In paese la notizia inizia a passare di bocca in bocca fino ad arrivare alla diretta interessata attraverso un’ambiguo dialogo con Piter, che, decisamente geloso ma anche in qualche modo ferito, sembra voler instillare in lei la convinzione che la neonata relazione è destinata a finire. Nonostante le allusioni, il rapporto tra Nat e Andreas va a gonfie vele, i due sembrano capirsi profondamente fino a quando il “non detto” che sembra impegnare profondamente sia l’ambiente esterno (il villaggio) che quello interno (la loro relazione), scaturisce prepotentemente. Andreas viene mostrato più volte coinvolto in azioni che appaiono a Nat sempre più enigmatiche, di conseguenza la donna cerca di capire la situazione tra appostamenti maldestri e continue chiamate portando l’uomo a troncare ogni tipo di rapporto.

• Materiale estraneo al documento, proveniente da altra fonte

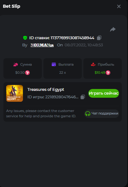This screenshot has height=187, width=128.
Task: Click the green headphones icon
Action: click(88, 114)
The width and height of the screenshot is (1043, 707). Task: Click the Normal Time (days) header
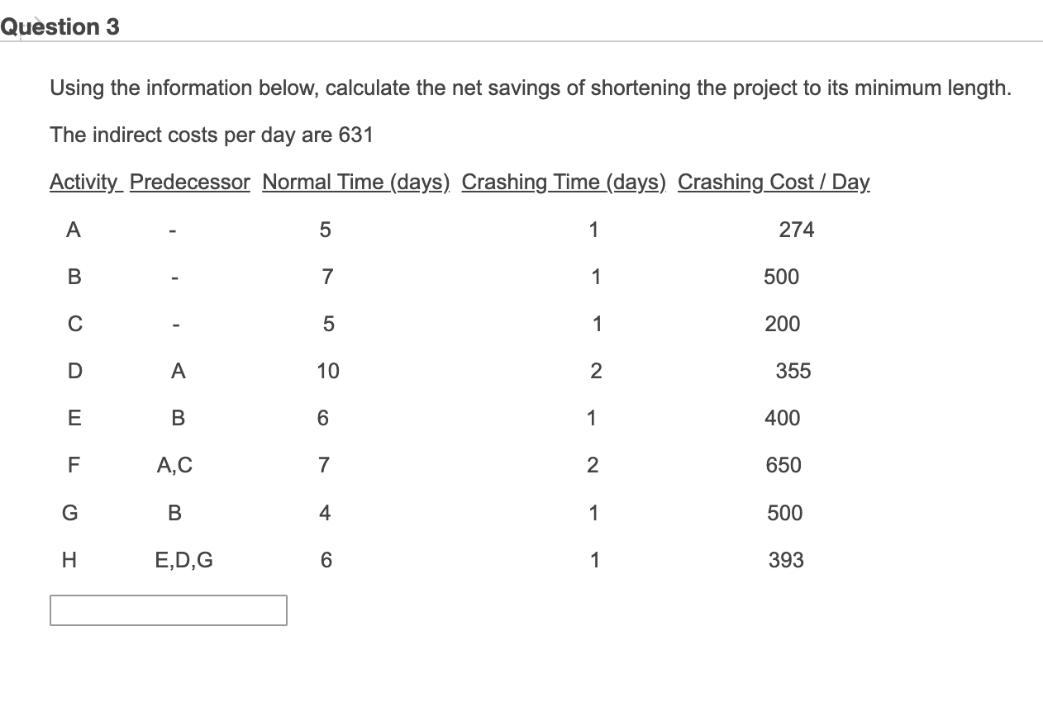point(355,182)
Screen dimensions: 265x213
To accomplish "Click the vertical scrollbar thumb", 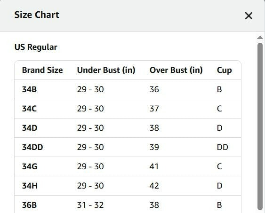I will 260,126.
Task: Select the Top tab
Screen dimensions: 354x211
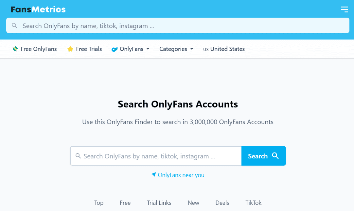Action: [99, 203]
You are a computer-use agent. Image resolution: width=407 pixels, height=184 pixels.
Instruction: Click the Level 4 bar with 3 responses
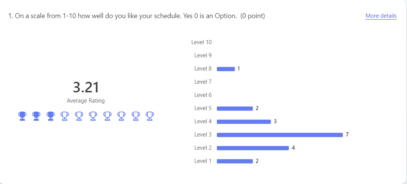[244, 122]
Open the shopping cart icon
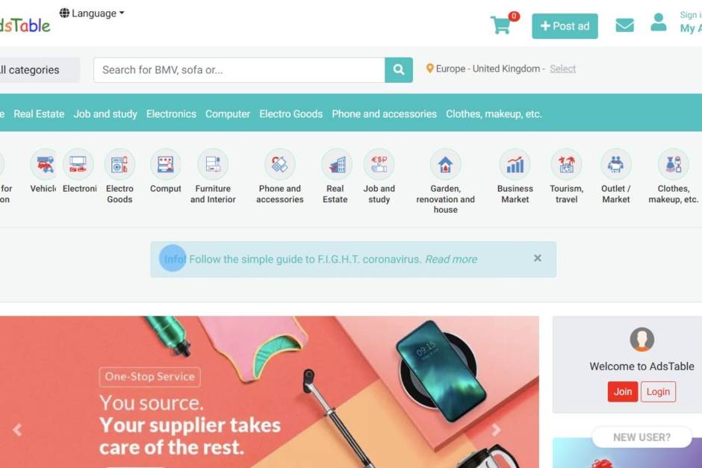The width and height of the screenshot is (702, 468). pyautogui.click(x=501, y=25)
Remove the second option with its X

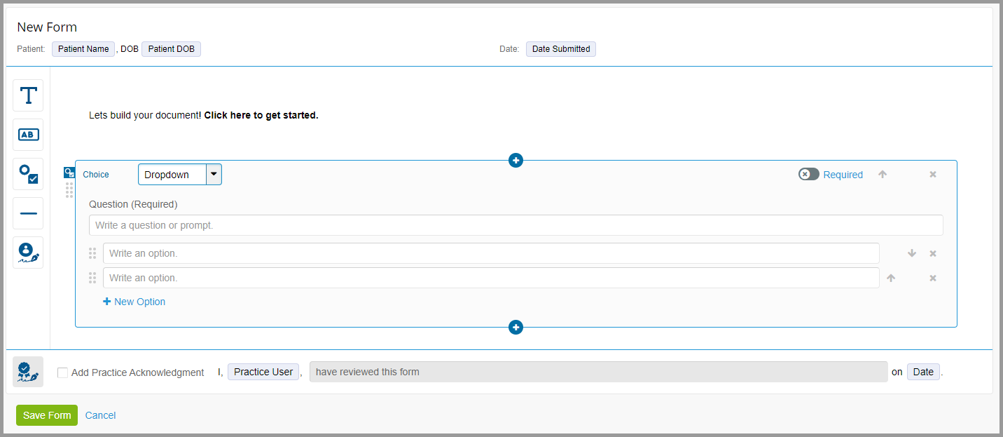tap(932, 278)
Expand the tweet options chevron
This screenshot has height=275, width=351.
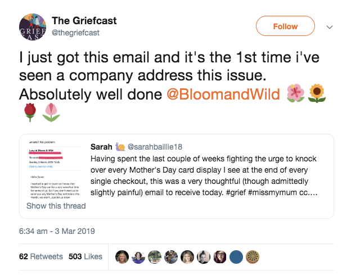(330, 26)
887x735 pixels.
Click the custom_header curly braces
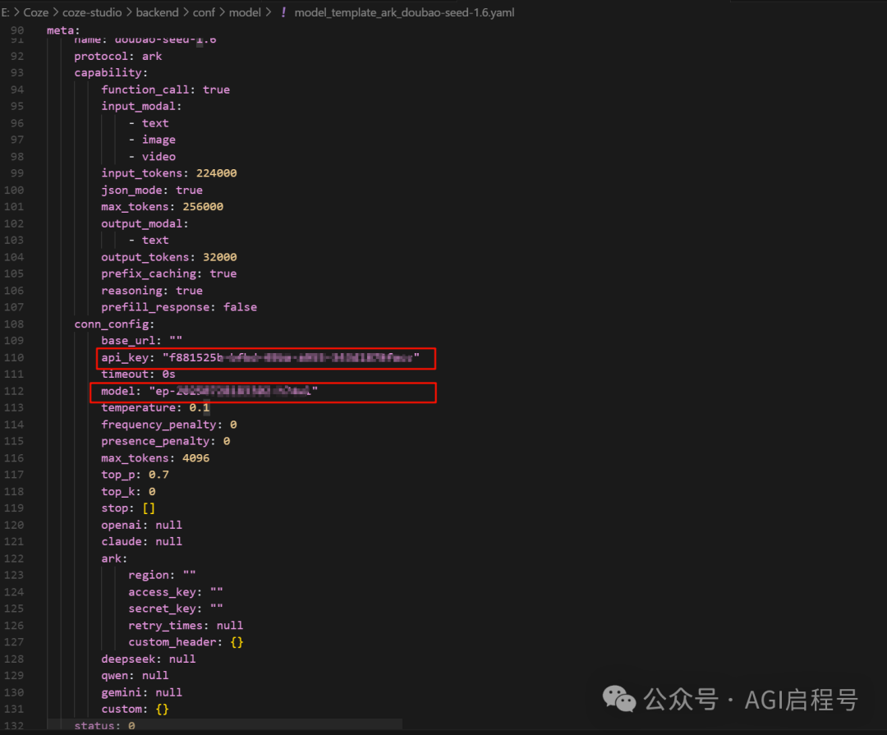237,642
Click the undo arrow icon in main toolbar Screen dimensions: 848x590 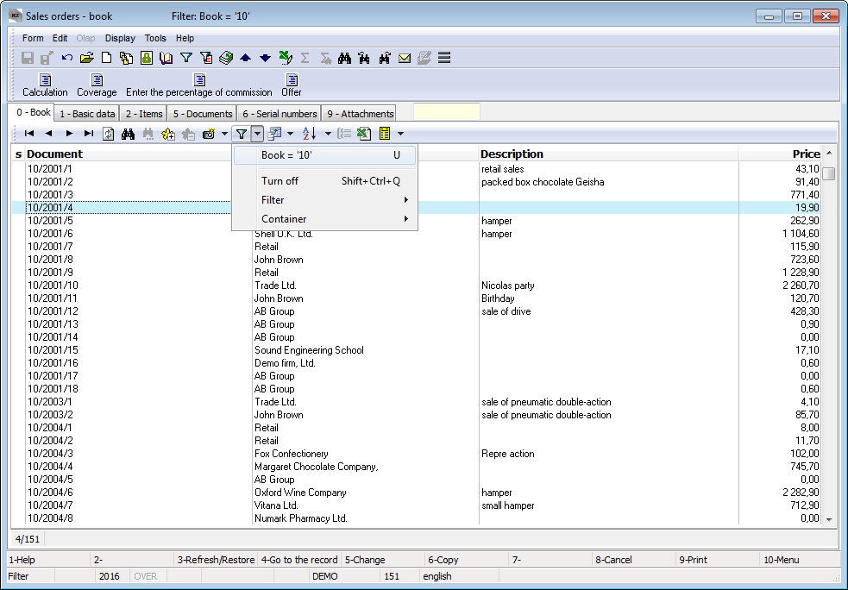67,59
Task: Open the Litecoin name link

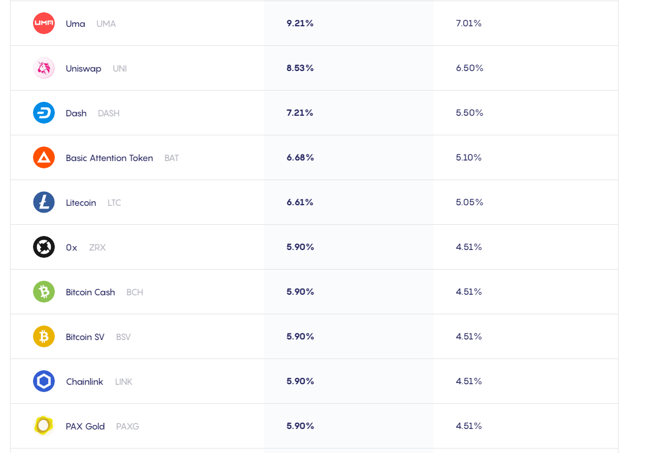Action: (81, 202)
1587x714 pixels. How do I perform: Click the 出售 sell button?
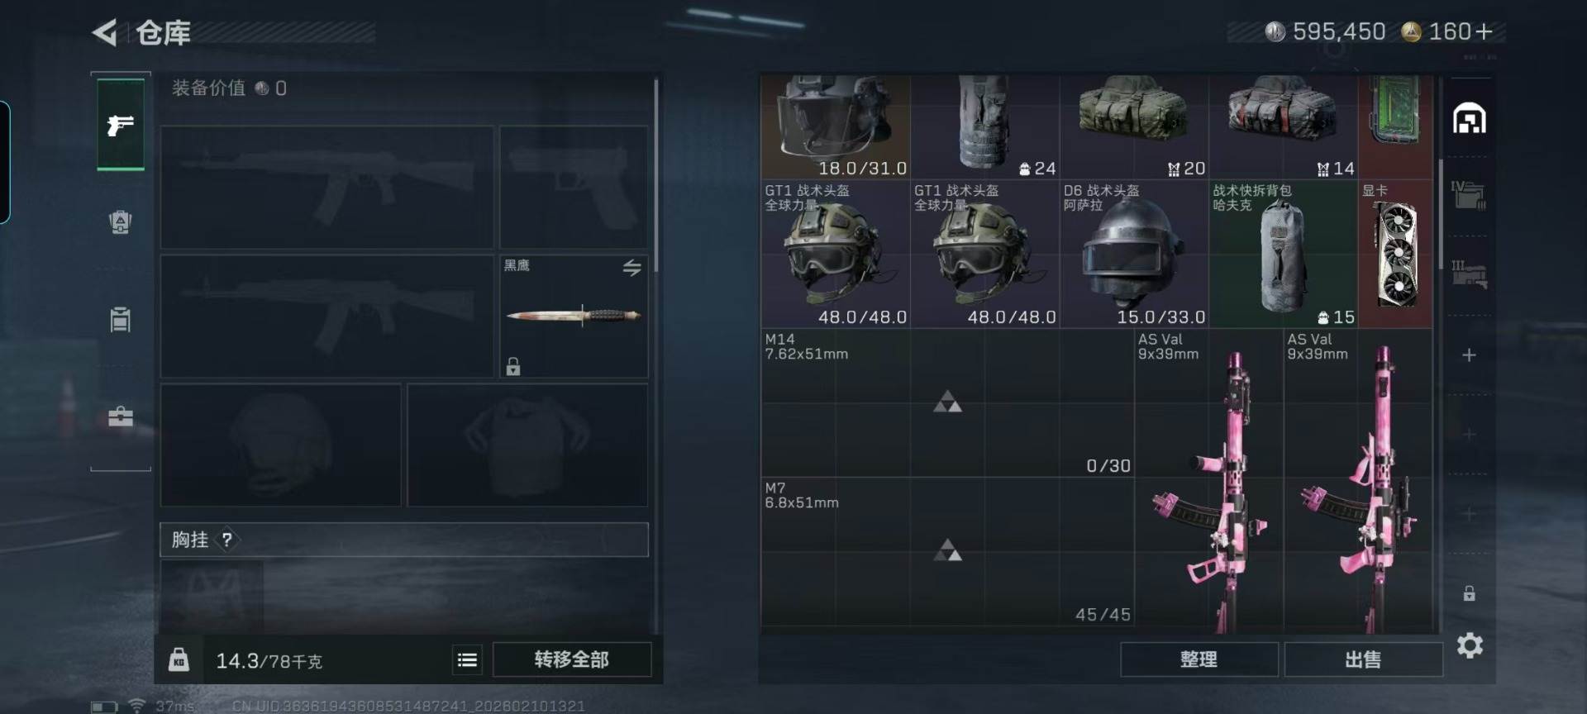point(1363,659)
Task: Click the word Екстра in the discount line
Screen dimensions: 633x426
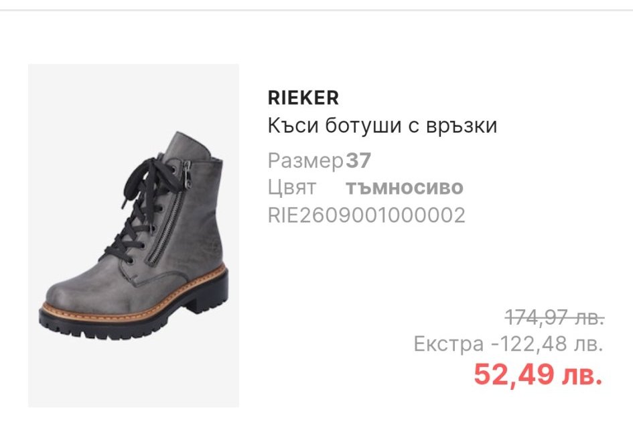Action: coord(449,344)
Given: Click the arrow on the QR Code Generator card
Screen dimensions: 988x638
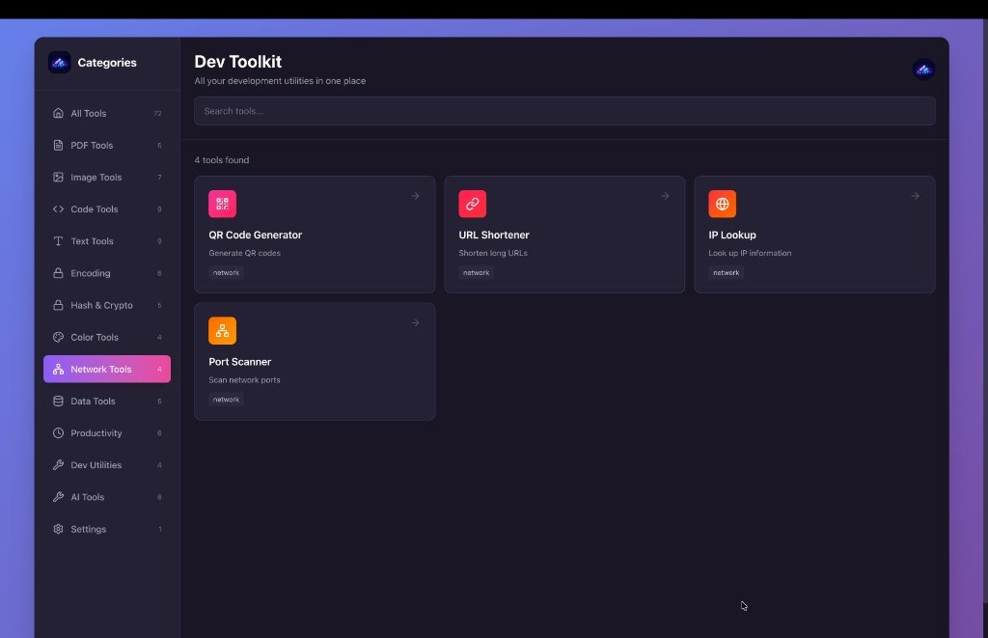Looking at the screenshot, I should 415,195.
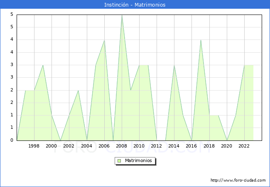
Task: Click the 2017 peak data point
Action: 201,40
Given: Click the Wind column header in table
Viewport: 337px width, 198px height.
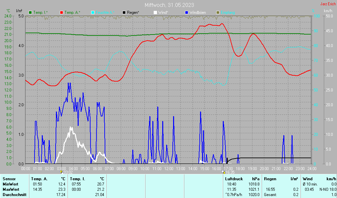Looking at the screenshot, I should (x=308, y=179).
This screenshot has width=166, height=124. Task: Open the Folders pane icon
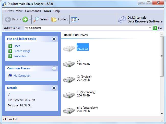point(54,19)
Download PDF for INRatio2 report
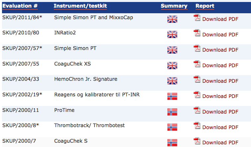This screenshot has width=251, height=147. (x=220, y=35)
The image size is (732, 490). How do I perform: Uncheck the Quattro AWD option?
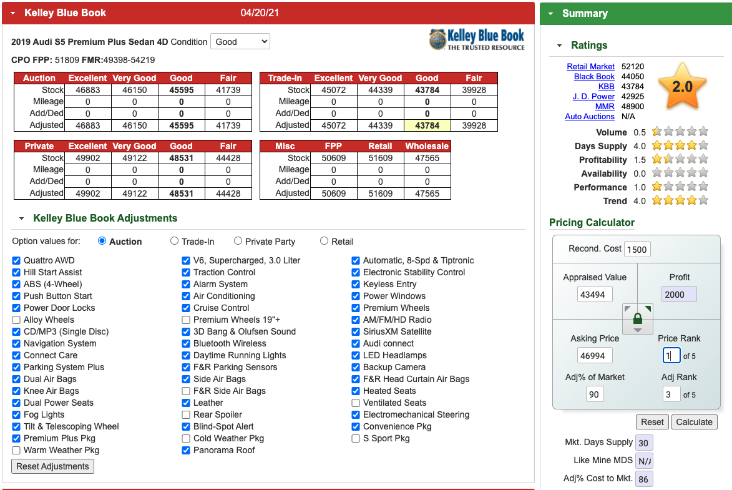(x=16, y=260)
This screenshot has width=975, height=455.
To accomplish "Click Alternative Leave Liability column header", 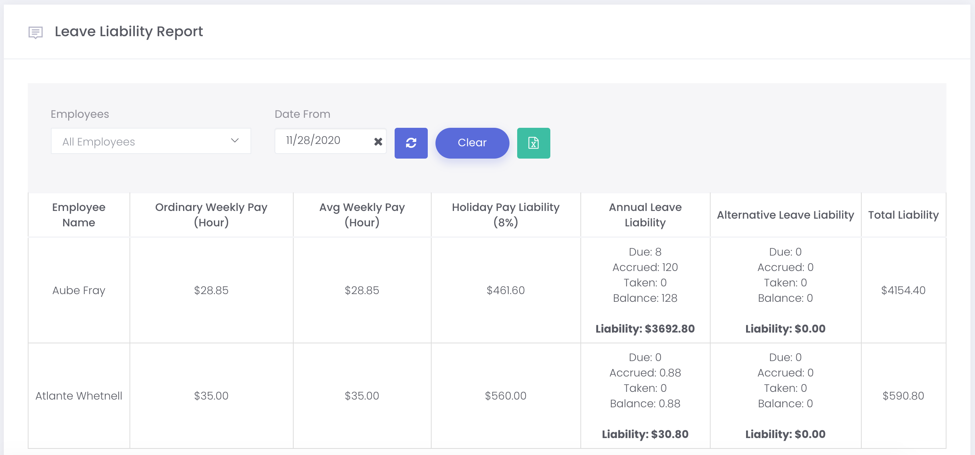I will coord(785,215).
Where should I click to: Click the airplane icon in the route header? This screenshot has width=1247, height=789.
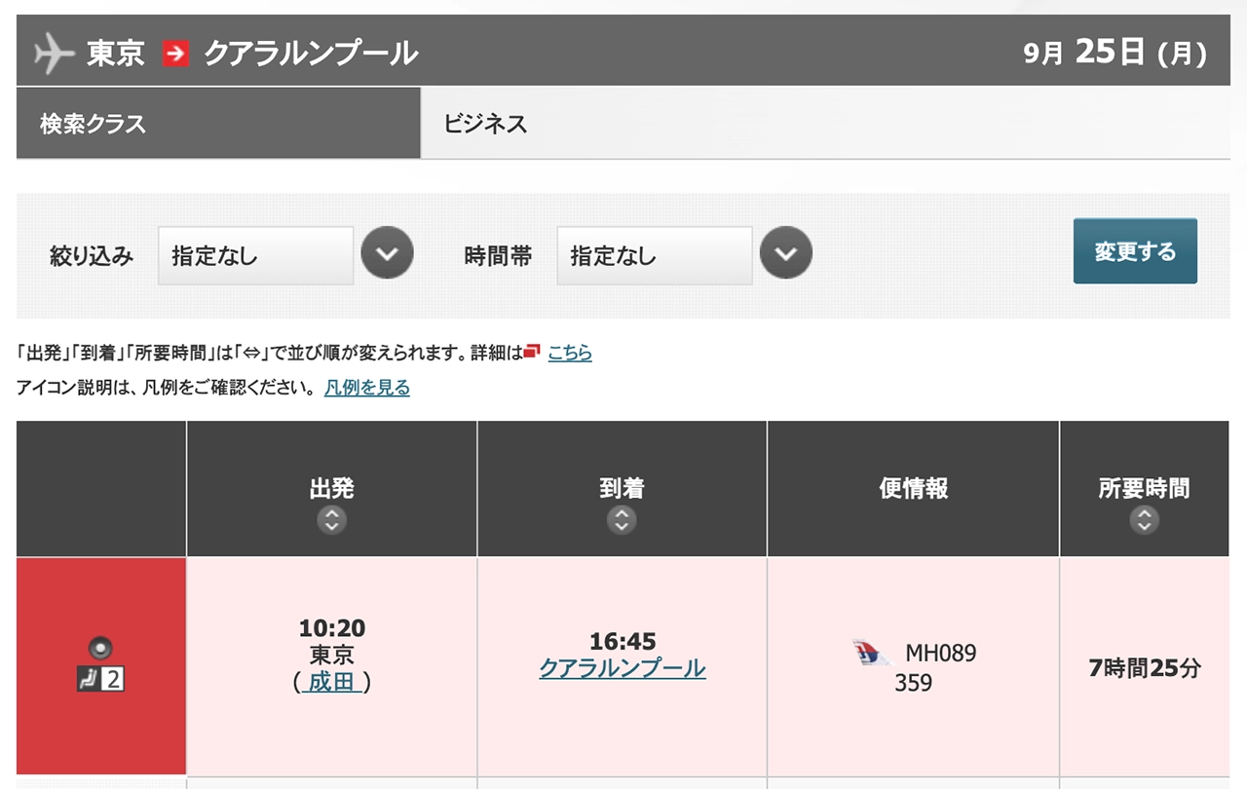pyautogui.click(x=54, y=53)
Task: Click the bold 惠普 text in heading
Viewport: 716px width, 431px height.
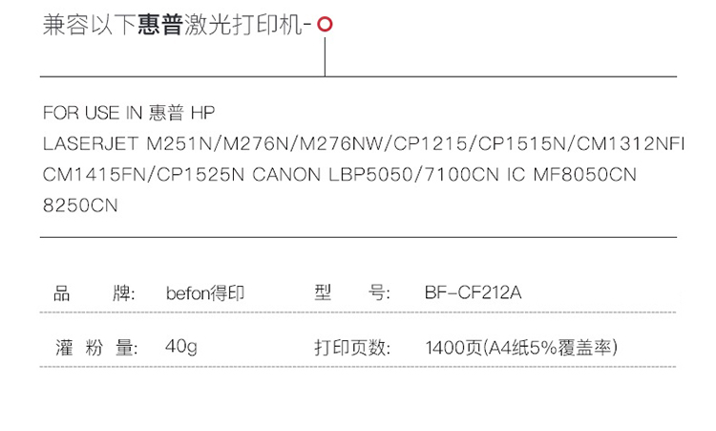Action: coord(160,25)

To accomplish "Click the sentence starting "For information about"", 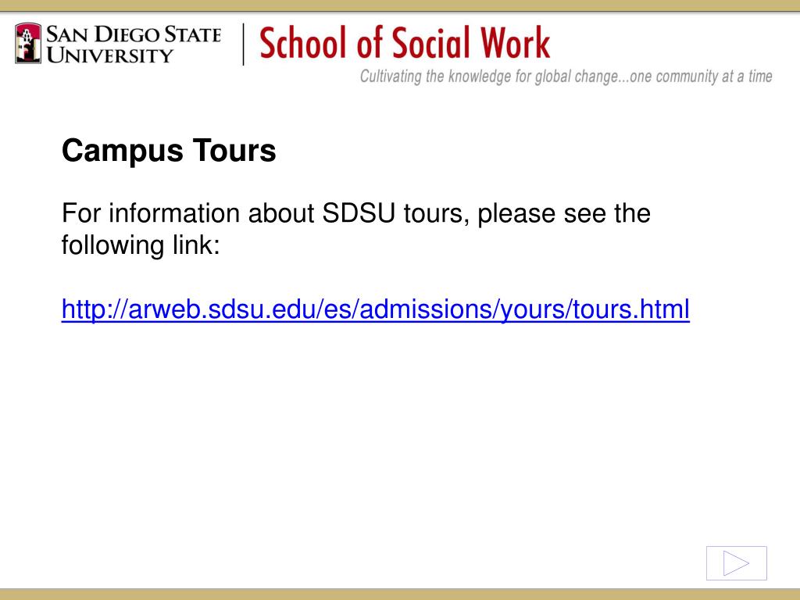I will [356, 229].
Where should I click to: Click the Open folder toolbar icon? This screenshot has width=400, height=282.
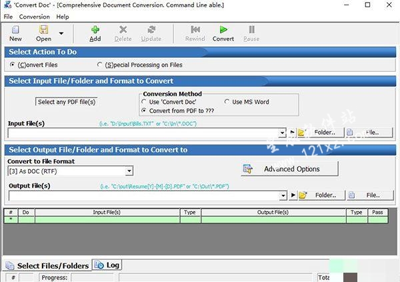pyautogui.click(x=43, y=30)
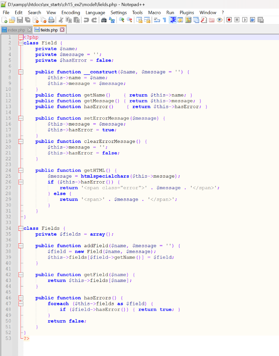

Nat è spenta e apatica ma il suo dolore viene interrotto dalle continue molestie – fisiche e non – di Piter e dell’affittuario di casa che in maniera completamente opposta cercheranno di convincerla a donarsi a loro. La situazione si complica ulteriormente quando Nat apprende la notizia che, in sua assenza, Burbero ha attaccato una bambina del villaggio e che, per questo motivo, verrà presto soppresso. Il finale però lascia ben più di un barlume di speranza per la protagonista che, in un momento estemporaneo rispetto al flusso della narrazione, con una danza che appare quasi tribale, richiama a sé l’amore che è riuscita a guadagnarsi, ovvero quello del suo cane Burbero. Un amor è, dunque, un film decisamente imprevedibile che lascia spazio a differenti interpretazioni riguardo gli avvenimenti narrati, che, facendoci entrare nei panni della protagonista, ci mostra uno spaccato di umanità decisamente sfaccettato (al limite dell’ermetico) dove il confine tra paranoia e realtà appare poco definito.